**EXERCISE:** Rescale the listing below: reproduce every line, requests included, multiplying each coordinate in the answers by 1.7 and rounding to whole numbers, with halves rounded up. Leave the numbers in the requests unchanged, and omit the pictures from your output.

**STORED ROWS:**
··········
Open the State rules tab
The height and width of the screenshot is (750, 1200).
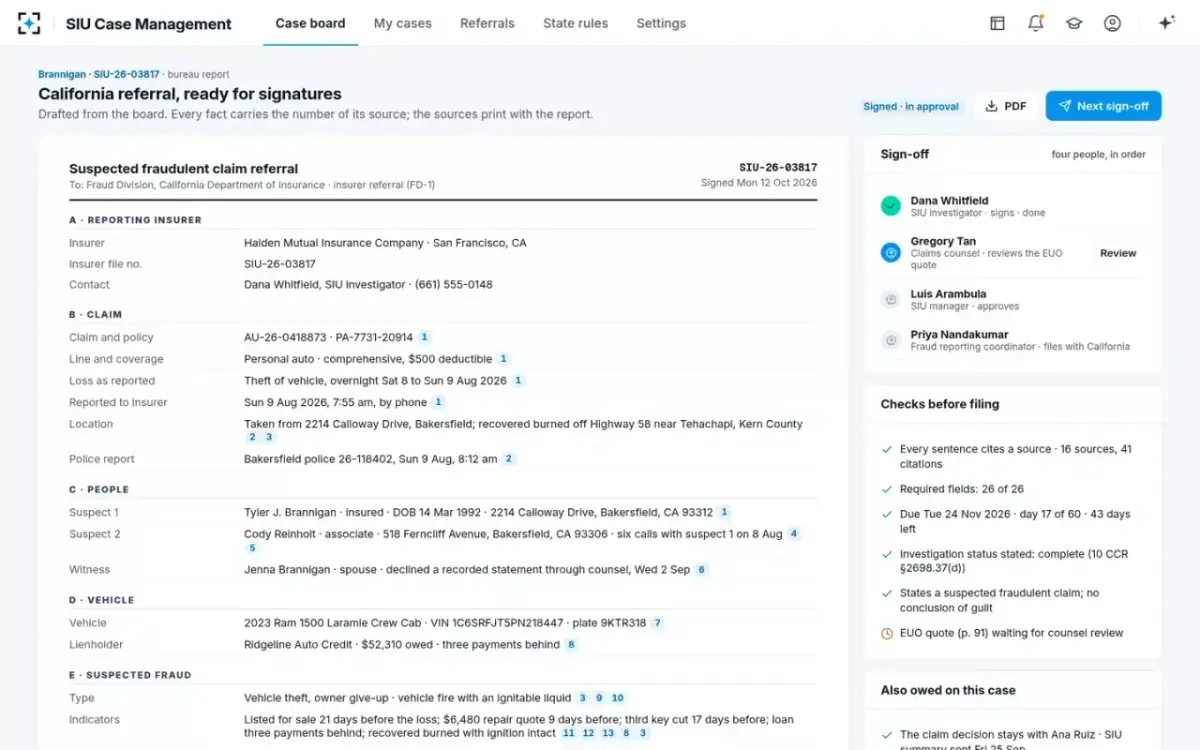(x=575, y=23)
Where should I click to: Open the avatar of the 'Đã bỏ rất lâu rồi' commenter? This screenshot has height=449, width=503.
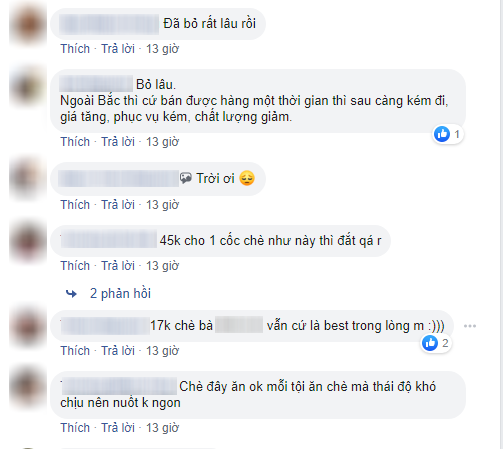click(28, 25)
··········
**THE RESULT:**
Open the State rules tab
The height and width of the screenshot is (750, 1200).
(x=978, y=39)
Where should I click to: Open the avatar of the 'Đã bỏ rất lâu rồi' commenter? This screenshot has height=449, width=503.
click(48, 43)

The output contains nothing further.